Apart from works that address global mediascapes, in the last decade, Ghosh turned to risk distributions and their relationship to media. She has written several essays on the subject and has co-edited collection (with Bhaskar Sarkar), The Routledge Companion to Media and Risk (2020). She is completing a single-authored work, The Virus Touch: Theorizing Epidemic Media which considers how mediatic processes detect and compose epidemics as crises events.
About the event
This essay explores the concept of the “vernacular” less as a classification that arbitrates between languages (a historical locus in postcolonial studies) and more as a relational space between lingual performances in relation to contemporary "Indian rap movies." As theorists of accented speech (Pooja Rangan, Akshya Saxena, Pavitra Sundar) argue, India’s vast multimodal, multilingual mediascapes unassailably situates us in a vernacular sensorium.

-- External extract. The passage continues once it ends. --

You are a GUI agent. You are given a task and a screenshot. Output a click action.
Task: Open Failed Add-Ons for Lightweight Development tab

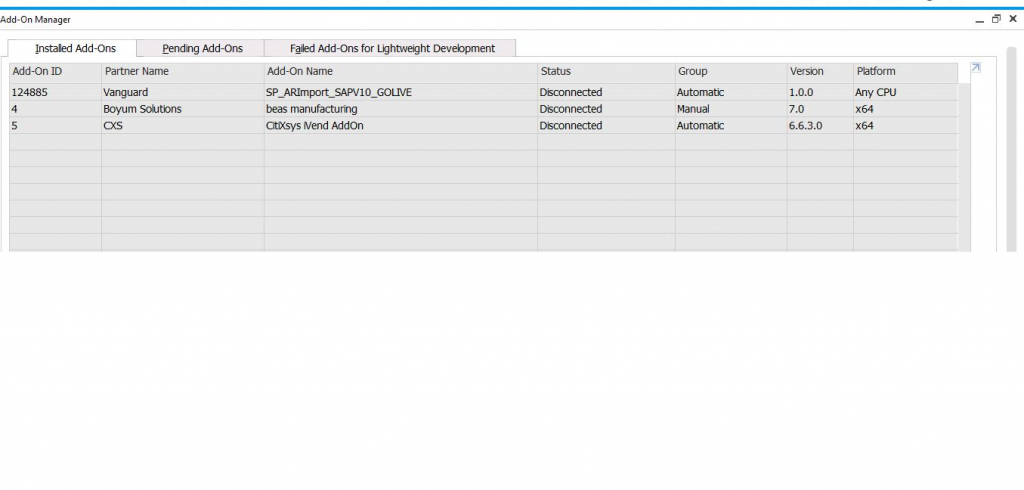pyautogui.click(x=392, y=48)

Complex lingual performances span not just reading and writing, but also speaking, listening, and viewing. This media saturation offers a kind of test-bed for the theoretical and methodological promise of the vernacular. I explore Indian rap in moving image studies to pursue that promise: specifically, I analyze Indian regional rap embedded in commercial-industrial and independent avant-garde cinemas as lingual performances that activate the vernacular sensorium. That vernacular sensorium emerges in relational acts between vocalic bodies and their sensorial sounds as well as the enactment of lingual difference from normative or standard speech. If rap as a musical form molds, torques, and unsettles the spoken word, then it takes aim at the cultural, social, and economic hegemon. In these politics of non-standardization, rap vernacularizes speech to foreground an everyday politics of the possible.